● **PROBLEM TO WORK ON**
Without changing anything, copy out each entry.

Dataset excerpts
____________________
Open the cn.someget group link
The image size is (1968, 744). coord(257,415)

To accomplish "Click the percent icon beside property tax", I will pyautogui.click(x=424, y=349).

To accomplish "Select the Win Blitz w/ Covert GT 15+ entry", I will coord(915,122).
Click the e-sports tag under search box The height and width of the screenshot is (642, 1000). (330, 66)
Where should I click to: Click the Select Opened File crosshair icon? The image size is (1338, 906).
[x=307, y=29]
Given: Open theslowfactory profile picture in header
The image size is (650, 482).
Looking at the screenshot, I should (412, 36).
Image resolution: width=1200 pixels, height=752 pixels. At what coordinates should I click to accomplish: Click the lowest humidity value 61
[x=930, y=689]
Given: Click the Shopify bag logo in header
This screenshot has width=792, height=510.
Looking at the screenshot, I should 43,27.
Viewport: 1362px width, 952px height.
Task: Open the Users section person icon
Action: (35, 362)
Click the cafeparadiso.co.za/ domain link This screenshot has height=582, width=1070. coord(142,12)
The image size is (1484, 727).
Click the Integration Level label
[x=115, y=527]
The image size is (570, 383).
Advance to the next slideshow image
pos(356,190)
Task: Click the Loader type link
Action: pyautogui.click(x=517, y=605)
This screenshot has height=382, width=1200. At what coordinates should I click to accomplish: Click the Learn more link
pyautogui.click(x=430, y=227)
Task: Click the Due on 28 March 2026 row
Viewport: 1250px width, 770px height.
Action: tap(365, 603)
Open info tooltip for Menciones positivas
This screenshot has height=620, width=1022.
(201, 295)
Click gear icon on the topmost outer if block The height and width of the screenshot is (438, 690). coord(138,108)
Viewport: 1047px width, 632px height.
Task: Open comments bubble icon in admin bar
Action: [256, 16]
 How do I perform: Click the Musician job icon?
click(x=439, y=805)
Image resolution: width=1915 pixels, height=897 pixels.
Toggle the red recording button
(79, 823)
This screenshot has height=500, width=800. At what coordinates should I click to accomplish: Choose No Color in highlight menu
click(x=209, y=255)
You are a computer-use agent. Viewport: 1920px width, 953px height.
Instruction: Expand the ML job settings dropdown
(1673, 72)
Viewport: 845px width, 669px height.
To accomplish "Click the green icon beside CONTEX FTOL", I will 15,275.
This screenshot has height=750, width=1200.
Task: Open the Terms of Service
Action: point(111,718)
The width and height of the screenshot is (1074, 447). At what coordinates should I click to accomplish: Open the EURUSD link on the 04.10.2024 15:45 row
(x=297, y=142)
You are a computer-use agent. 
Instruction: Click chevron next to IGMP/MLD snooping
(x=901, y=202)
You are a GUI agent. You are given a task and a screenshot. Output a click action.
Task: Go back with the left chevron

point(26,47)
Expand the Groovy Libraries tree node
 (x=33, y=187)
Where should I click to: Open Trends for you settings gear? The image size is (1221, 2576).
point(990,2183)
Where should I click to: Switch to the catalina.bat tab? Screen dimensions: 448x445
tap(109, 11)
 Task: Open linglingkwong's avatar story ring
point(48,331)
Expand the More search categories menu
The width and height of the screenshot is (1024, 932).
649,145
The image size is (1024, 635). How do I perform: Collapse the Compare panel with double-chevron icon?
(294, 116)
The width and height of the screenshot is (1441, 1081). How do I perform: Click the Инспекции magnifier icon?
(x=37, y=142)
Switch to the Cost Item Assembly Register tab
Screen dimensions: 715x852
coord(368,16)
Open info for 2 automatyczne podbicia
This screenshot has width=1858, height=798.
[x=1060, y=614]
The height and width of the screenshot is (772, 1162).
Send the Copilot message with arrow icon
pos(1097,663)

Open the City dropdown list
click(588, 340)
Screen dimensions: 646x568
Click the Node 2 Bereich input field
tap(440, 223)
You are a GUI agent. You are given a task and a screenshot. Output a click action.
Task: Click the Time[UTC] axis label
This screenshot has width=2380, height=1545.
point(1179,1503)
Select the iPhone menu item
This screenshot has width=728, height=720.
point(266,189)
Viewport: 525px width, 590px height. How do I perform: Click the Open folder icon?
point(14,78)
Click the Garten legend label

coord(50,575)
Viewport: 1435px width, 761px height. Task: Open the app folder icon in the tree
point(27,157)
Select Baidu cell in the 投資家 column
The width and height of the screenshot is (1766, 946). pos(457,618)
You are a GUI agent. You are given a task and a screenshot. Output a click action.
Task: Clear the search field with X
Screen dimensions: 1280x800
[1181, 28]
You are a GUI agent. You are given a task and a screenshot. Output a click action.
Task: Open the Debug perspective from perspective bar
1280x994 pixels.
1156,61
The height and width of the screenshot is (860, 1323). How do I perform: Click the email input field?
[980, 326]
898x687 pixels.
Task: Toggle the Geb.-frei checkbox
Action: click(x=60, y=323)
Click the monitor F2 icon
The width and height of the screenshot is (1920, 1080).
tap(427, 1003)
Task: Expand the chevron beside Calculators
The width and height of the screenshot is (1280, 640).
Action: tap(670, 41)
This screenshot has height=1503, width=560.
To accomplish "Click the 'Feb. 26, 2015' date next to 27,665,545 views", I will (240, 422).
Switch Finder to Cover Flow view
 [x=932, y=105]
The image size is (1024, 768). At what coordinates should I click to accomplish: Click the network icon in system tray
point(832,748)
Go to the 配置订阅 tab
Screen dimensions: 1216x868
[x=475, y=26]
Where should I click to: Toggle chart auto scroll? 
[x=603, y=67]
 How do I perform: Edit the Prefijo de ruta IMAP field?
____________________
● **ANSWER TO THIS TASK**
Open the cn.someget group link
The image size is (1968, 744). coord(257,415)

To accomplish "Click the percent icon beside property tax", I will pyautogui.click(x=424, y=349).

To accomplish "Select the Win Blitz w/ Covert GT 15+ entry", I will coord(915,122).
Click the e-sports tag under search box The height and width of the screenshot is (642, 1000). (330, 66)
Where should I click to: Click the Select Opened File crosshair icon? The image size is (1338, 906).
[x=307, y=29]
Given: Open theslowfactory profile picture in header
The image size is (650, 482).
Looking at the screenshot, I should (412, 36).
Image resolution: width=1200 pixels, height=752 pixels. At what coordinates should I click to accomplish: Click the lowest humidity value 61
[x=930, y=689]
Given: Click the Shopify bag logo in header
This screenshot has width=792, height=510.
Looking at the screenshot, I should 43,27.
Viewport: 1362px width, 952px height.
Task: Open the Users section person icon
Action: (35, 362)
Click the cafeparadiso.co.za/ domain link This screenshot has height=582, width=1070. coord(142,12)
The image size is (1484, 727).
Click the Integration Level label
[x=115, y=527]
The image size is (570, 383).
Advance to the next slideshow image
pos(356,190)
Task: Click the Loader type link
Action: pyautogui.click(x=517, y=605)
This screenshot has height=382, width=1200. At what coordinates should I click to accomplish: Click the Learn more link
pyautogui.click(x=430, y=227)
Task: Click the Due on 28 March 2026 row
Viewport: 1250px width, 770px height.
Action: tap(365, 603)
Open info tooltip for Menciones positivas
This screenshot has height=620, width=1022.
(201, 295)
Click gear icon on the topmost outer if block The height and width of the screenshot is (438, 690). coord(138,108)
Viewport: 1047px width, 632px height.
Task: Open comments bubble icon in admin bar
Action: [256, 16]
 How do I perform: Click the Musician job icon?
click(x=439, y=805)
Image resolution: width=1915 pixels, height=897 pixels.
Toggle the red recording button
(79, 823)
This screenshot has height=500, width=800. At what coordinates should I click to accomplish: Choose No Color in highlight menu
click(x=209, y=255)
You are a computer-use agent. Viewport: 1920px width, 953px height.
Instruction: Expand the ML job settings dropdown
(1673, 72)
Viewport: 845px width, 669px height.
To accomplish "Click the green icon beside CONTEX FTOL", I will 15,275.
This screenshot has height=750, width=1200.
Task: Open the Terms of Service
Action: point(111,718)
The width and height of the screenshot is (1074, 447). At what coordinates should I click to accomplish: Open the EURUSD link on the 04.10.2024 15:45 row
(x=297, y=142)
You are a computer-use agent. 
Instruction: Click chevron next to IGMP/MLD snooping
(x=901, y=202)
You are a GUI agent. You are given a task and a screenshot. Output a click action.
Task: Go back with the left chevron

point(26,47)
Expand the Groovy Libraries tree node
 (x=33, y=187)
Where should I click to: Open Trends for you settings gear? The image size is (1221, 2576).
point(990,2183)
Where should I click to: Switch to the catalina.bat tab? Screen dimensions: 448x445
tap(109, 11)
 Task: Open linglingkwong's avatar story ring
point(48,331)
Expand the More search categories menu
The width and height of the screenshot is (1024, 932).
649,145
The image size is (1024, 635). How do I perform: Collapse the Compare panel with double-chevron icon?
(294, 116)
The width and height of the screenshot is (1441, 1081). How do I perform: Click the Инспекции magnifier icon?
(x=37, y=142)
Switch to the Cost Item Assembly Register tab
Screen dimensions: 715x852
coord(368,16)
Open info for 2 automatyczne podbicia
This screenshot has width=1858, height=798.
[x=1060, y=614]
The height and width of the screenshot is (772, 1162).
Send the Copilot message with arrow icon
pos(1097,663)

Open the City dropdown list
click(588, 340)
Screen dimensions: 646x568
Click the Node 2 Bereich input field
tap(440, 223)
You are a GUI agent. You are given a task and a screenshot. Output a click action.
Task: Click the Time[UTC] axis label
This screenshot has width=2380, height=1545.
point(1179,1503)
Select the iPhone menu item
This screenshot has width=728, height=720.
point(266,189)
Viewport: 525px width, 590px height. How do I perform: Click the Open folder icon?
point(14,78)
Click the Garten legend label

coord(50,575)
Viewport: 1435px width, 761px height. Task: Open the app folder icon in the tree
point(27,157)
Select Baidu cell in the 投資家 column
The width and height of the screenshot is (1766, 946). pos(457,618)
You are a GUI agent. You are given a task and a screenshot. Output a click action.
Task: Clear the search field with X
Screen dimensions: 1280x800
[1181, 28]
You are a GUI agent. You are given a task and a screenshot. Output a click action.
Task: Open the Debug perspective from perspective bar
1280x994 pixels.
1156,61
The height and width of the screenshot is (860, 1323). How do I perform: Click the email input field?
[980, 326]
898x687 pixels.
Task: Toggle the Geb.-frei checkbox
Action: click(x=60, y=323)
Click the monitor F2 icon
The width and height of the screenshot is (1920, 1080).
tap(427, 1003)
Task: Expand the chevron beside Calculators
The width and height of the screenshot is (1280, 640).
Action: tap(670, 41)
This screenshot has height=1503, width=560.
To accomplish "Click the 'Feb. 26, 2015' date next to 27,665,545 views", I will (240, 422).
Switch Finder to Cover Flow view
 [x=932, y=105]
The image size is (1024, 768). At what coordinates should I click to accomplish: Click the network icon in system tray
point(832,748)
Go to the 配置订阅 tab
Screen dimensions: 1216x868
[x=475, y=26]
Where should I click to: Toggle chart auto scroll? 
[x=603, y=67]
 How do I perform: Edit the Prefijo de ruta IMAP field?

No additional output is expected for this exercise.